## [SET PROBLEM]
Extract word for word the lines of the entries that start at the line containing "Click the back navigation arrow" and end at the last line of the entries, with both of those lines included.

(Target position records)
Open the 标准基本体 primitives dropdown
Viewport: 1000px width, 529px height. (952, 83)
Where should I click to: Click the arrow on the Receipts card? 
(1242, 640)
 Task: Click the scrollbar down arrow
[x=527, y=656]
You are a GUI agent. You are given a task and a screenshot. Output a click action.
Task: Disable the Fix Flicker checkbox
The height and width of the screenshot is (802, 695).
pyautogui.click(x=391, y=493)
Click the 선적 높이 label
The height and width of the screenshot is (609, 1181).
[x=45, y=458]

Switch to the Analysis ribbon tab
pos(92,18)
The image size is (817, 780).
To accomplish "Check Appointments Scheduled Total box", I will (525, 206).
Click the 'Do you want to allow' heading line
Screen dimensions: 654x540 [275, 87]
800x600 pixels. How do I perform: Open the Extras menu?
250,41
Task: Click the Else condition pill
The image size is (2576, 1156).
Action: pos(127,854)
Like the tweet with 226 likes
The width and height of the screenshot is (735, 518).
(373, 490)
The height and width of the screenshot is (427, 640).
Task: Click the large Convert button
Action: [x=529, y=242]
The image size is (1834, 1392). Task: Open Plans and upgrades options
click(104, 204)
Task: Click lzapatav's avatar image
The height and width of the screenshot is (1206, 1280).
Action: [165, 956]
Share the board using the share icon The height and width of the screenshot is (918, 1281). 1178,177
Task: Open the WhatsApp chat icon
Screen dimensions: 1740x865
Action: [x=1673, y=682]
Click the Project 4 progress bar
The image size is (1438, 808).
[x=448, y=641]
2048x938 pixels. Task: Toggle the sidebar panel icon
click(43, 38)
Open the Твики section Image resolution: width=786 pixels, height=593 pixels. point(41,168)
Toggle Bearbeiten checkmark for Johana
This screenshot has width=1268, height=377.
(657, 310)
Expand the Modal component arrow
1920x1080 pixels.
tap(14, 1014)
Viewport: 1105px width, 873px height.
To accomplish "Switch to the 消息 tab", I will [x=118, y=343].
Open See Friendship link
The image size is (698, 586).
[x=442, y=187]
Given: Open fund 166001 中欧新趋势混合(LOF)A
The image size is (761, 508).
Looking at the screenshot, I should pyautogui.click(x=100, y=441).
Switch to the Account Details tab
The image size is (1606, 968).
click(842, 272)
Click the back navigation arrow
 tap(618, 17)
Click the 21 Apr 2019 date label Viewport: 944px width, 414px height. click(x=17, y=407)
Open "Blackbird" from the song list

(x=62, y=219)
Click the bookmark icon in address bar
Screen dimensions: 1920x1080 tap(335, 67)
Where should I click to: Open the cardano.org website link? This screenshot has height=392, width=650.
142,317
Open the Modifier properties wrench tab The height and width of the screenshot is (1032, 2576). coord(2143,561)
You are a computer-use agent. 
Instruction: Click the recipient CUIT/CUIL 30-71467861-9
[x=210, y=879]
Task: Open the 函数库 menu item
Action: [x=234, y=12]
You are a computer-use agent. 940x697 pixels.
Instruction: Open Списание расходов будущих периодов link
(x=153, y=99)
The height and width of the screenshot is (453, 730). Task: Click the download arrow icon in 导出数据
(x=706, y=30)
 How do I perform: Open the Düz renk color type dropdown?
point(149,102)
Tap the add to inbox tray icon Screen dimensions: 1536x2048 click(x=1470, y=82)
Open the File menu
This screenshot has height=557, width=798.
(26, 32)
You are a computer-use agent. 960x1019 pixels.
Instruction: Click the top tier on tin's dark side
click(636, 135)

## [TASK OUTPUT]
Click the back navigation arrow
 tap(618, 17)
Click the 21 Apr 2019 date label Viewport: 944px width, 414px height. click(x=17, y=407)
Open "Blackbird" from the song list

(x=62, y=219)
Click the bookmark icon in address bar
Screen dimensions: 1920x1080 tap(335, 67)
Where should I click to: Open the cardano.org website link? This screenshot has height=392, width=650.
142,317
Open the Modifier properties wrench tab The height and width of the screenshot is (1032, 2576). coord(2143,561)
You are a computer-use agent. 
Instruction: Click the recipient CUIT/CUIL 30-71467861-9
[x=210, y=879]
Task: Open the 函数库 menu item
Action: [x=234, y=12]
You are a computer-use agent. 940x697 pixels.
Instruction: Open Списание расходов будущих периодов link
(x=153, y=99)
The height and width of the screenshot is (453, 730). Task: Click the download arrow icon in 导出数据
(x=706, y=30)
 How do I perform: Open the Düz renk color type dropdown?
point(149,102)
Tap the add to inbox tray icon Screen dimensions: 1536x2048 click(x=1470, y=82)
Open the File menu
This screenshot has height=557, width=798.
(26, 32)
You are a computer-use agent. 960x1019 pixels.
Instruction: Click the top tier on tin's dark side
click(636, 135)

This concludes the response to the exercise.